Answer: In a way that aligns the advisor’s incentives with those of the beneficiary. But which way does that?
Along with many others, I’m often asked to advise donors about finding good charities to support and/or strategies to make their giving effective. I’m struggling to find a structure which does that.
Time and materials?
Nope. There are two problems here – which are common to any professional service paid for by time. First, it incentivises the advisor to take ages. Hence some moves to pay lawyers on a piecemeal basis rather than hourly (why do I pay more just because you’re slow?) And second, it encourages the advisor to unnecessarily complicate their work (on the reasonable assumption that fees are deducted from the amount the donor has to give). Yes this arises even in the charitable world: I once saw an advisor claiming that managing a single, existing grant to a perfectly competently and stable organisation took him two days a week and required two foreign trips a year. Monsterous.
But there are two additional twists with charitable giving.
It’s easier (read: cheaper) to find charities in the UK than in, say, in South Sudan. So paying the advisor by time incentives the donor to support readily-findable charities. But you could easily argue that beneficiaries who are difficult to find because they’re cut-off from mainstream markets and funding are precisely where donors should focus.

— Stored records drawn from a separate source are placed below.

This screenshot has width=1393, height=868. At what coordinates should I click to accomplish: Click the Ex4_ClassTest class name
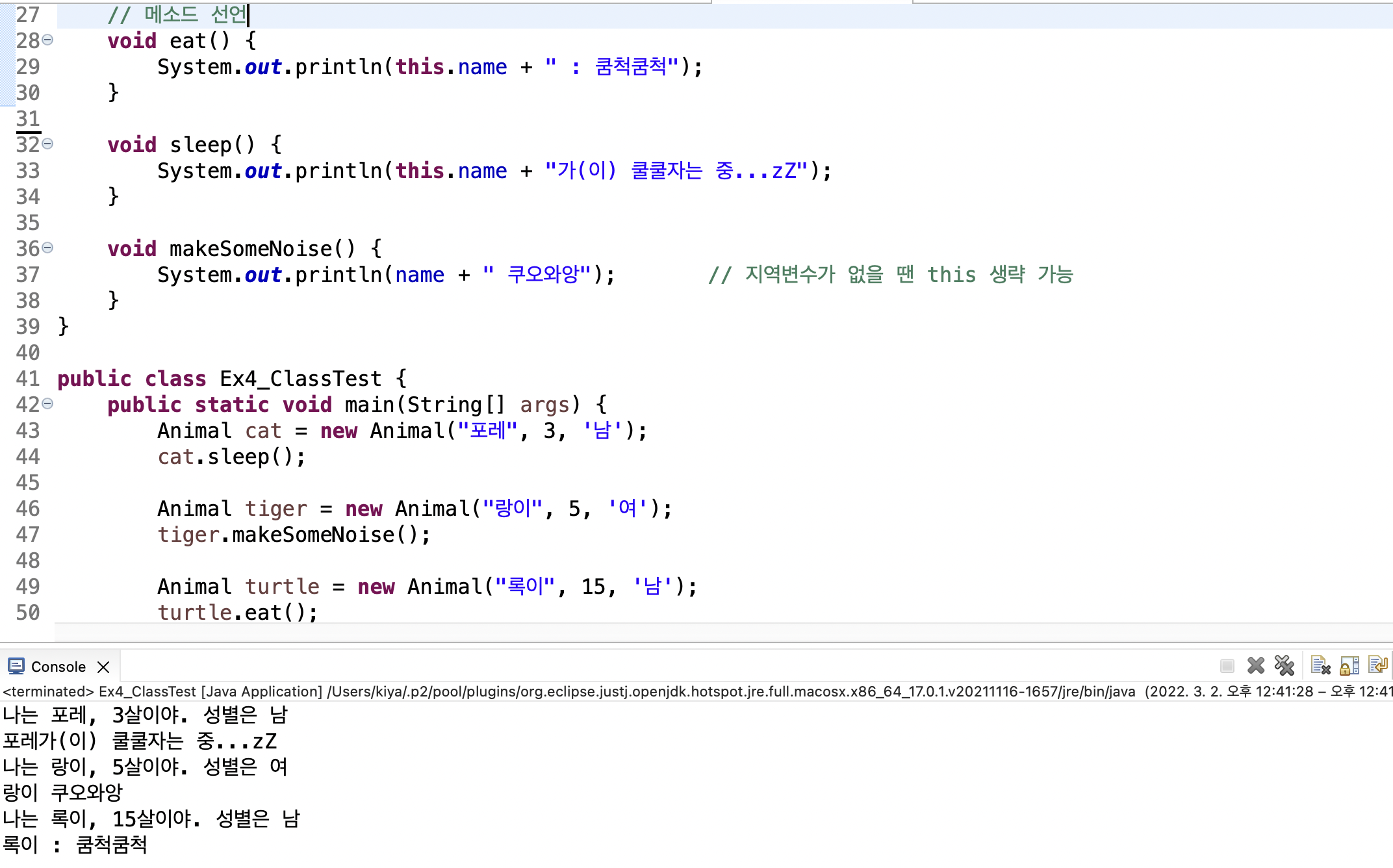(x=300, y=379)

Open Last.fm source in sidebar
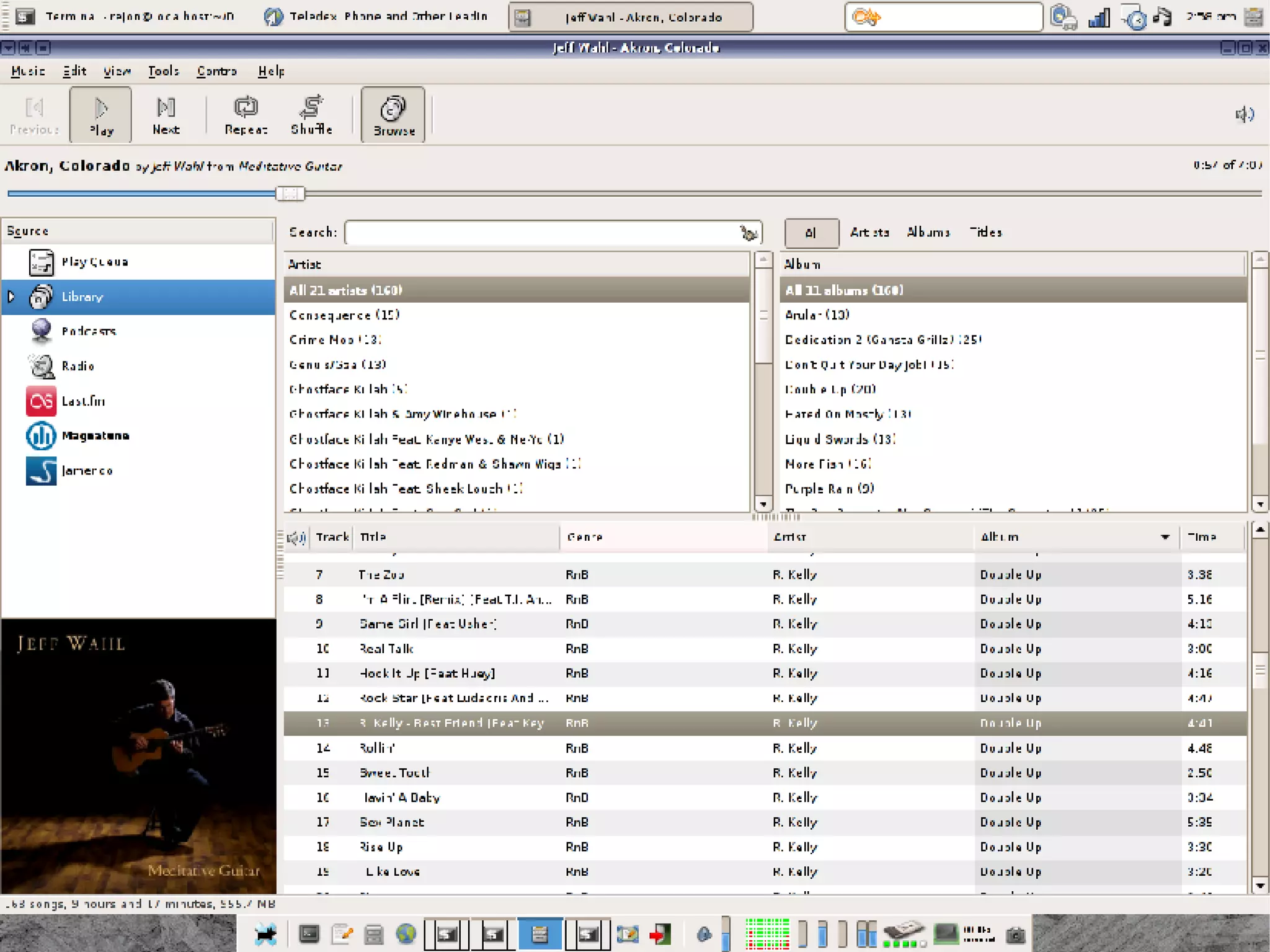click(x=83, y=401)
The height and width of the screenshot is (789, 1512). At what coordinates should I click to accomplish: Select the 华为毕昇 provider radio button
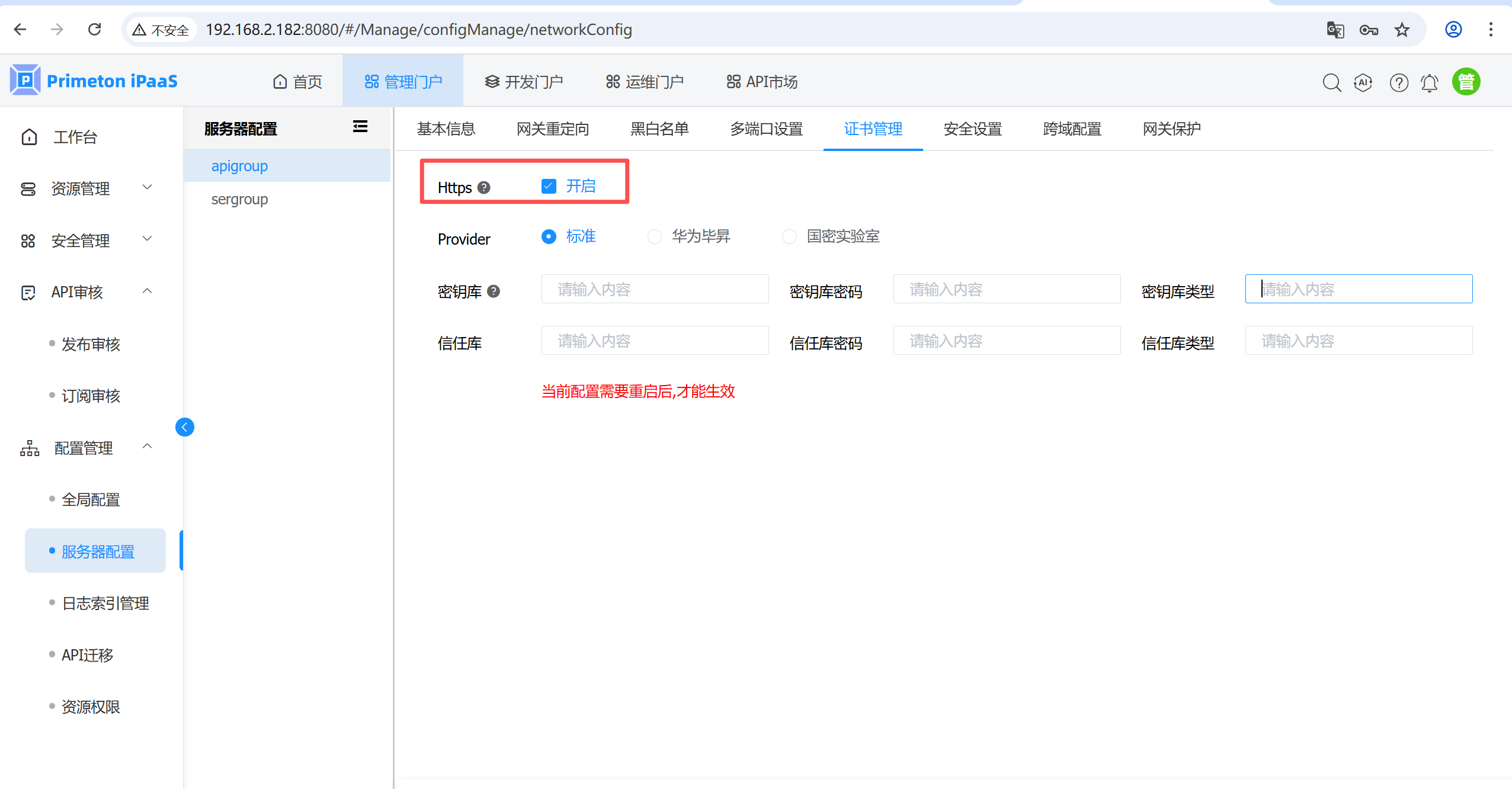point(655,237)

Donors often achieve most by collaborating: partly because they reduce the number of programmes in existence, which reduces admin for both the donor and charities. They also therefore reduce the need for advisors. So paying advisors on a ‘time and materials’ basis disincentivises the advisors to push for collaboration (they’d put themselves out of a job). Putting that more strongly, ‘time and materials’ encourages advisors to promote fragmentation amongst donors, which is bad for beneficiaries. Furthermore, creating those partnerships can take no time at all. When I put together the one between Eurostar and the Ashden Awards, it only took about half a day, yet created substantial value for beneficiaries.
Percentage of funds managed?
Nope, because this incentives the advisor to advise against giving anything away!

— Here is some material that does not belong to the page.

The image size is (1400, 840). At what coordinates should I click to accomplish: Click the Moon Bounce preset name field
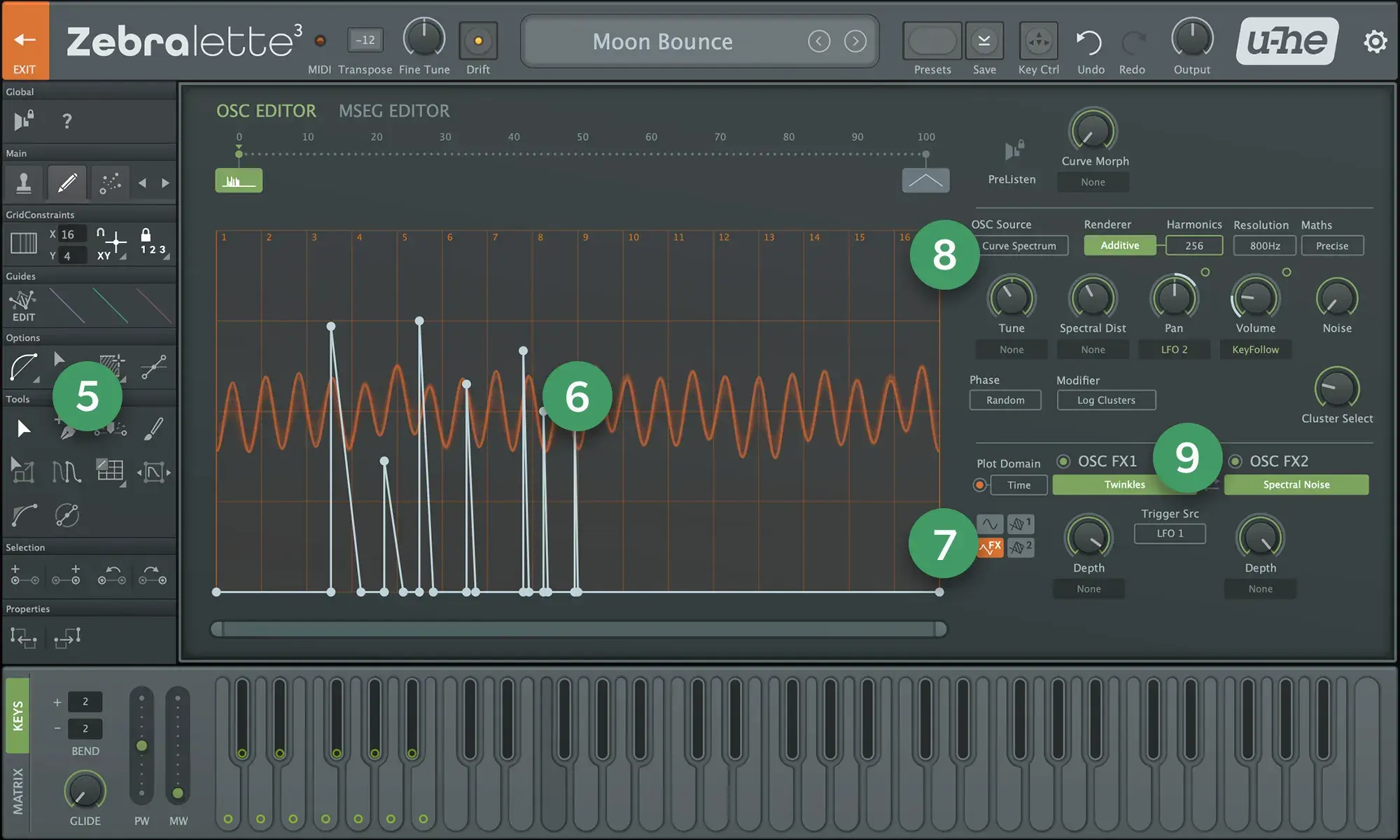663,41
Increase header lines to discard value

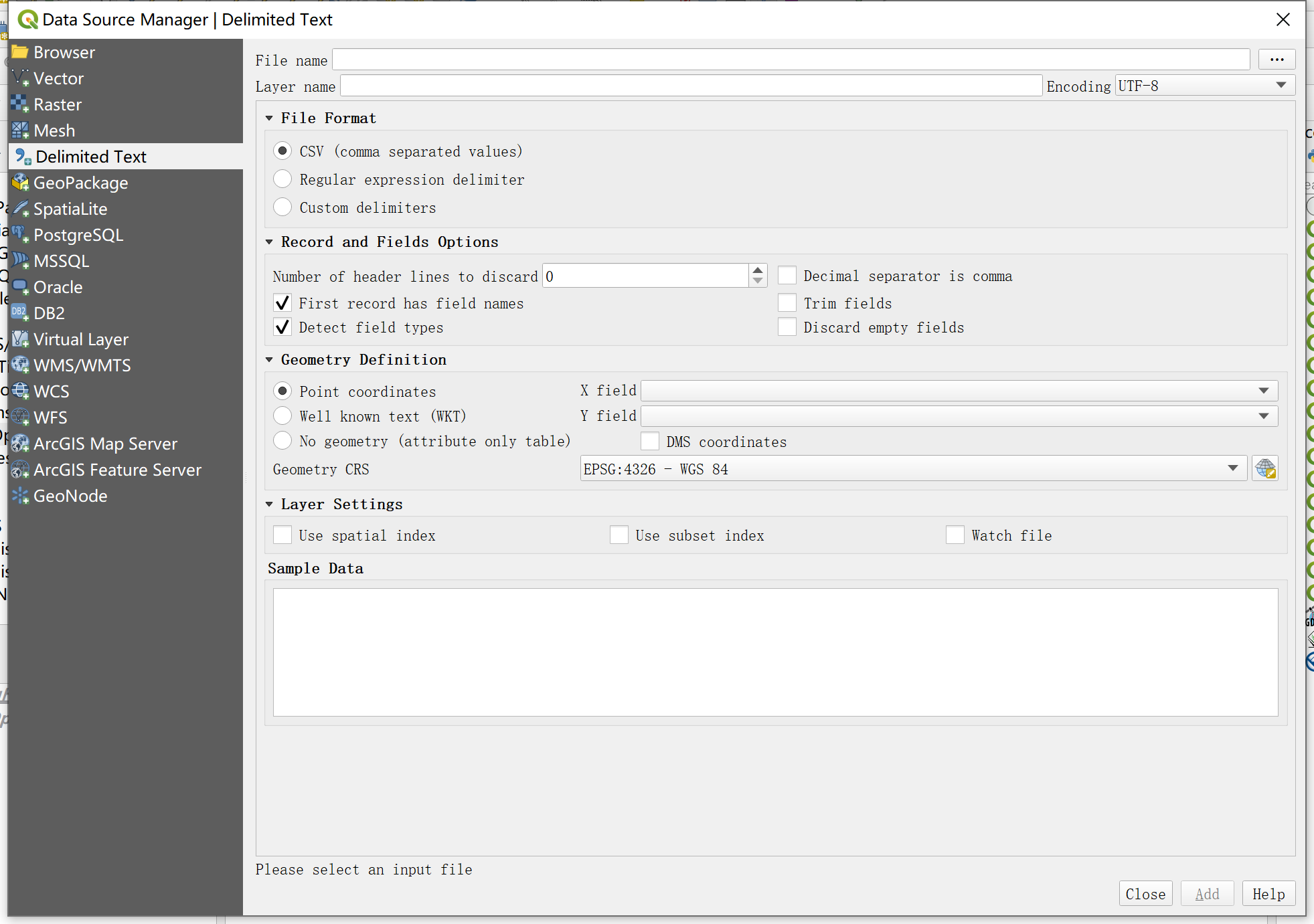point(758,270)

Percentage of funds given away?
Nope, because this simply encourages the advisor to dish it all out at maximum speed, which doesn’t bode well for proper planning and research.
Furthermore, it disincentivises the advisor from looking at impact investing, i.e., using the capital for social & environmentally useful purposes before it is given away. And, of itself, this structure doesn’t encouraging using any other resources, e.g., time, contacts, reputation, convening power – which may amplify vastly the impact of any money given.
Success fee / performance-related pay?
Sadly this is impossible because there’s no single metric of success on which donors can judge their success. Charitable giving is fundamentally different to financial investing in that sense: the advisor can’t take 2% of the upside, because there isn’t one; they can’t take be paid based on whether the beneficiaries like the donor because they probably won’t know that the donor exists; they can’t take be paid based on whether the charities like the donor because that may be totally independent of whether the donor is really adding value.
The only other model I can think of is a fixed fee. Say £10k to fix your philanthropy strategy, irrespective of the amount you’re giving or the complexity of fixing it. That feels bizarre. It also leaves the advisor taking all the risk (they then have the incentive to opt for easily-findable charities.)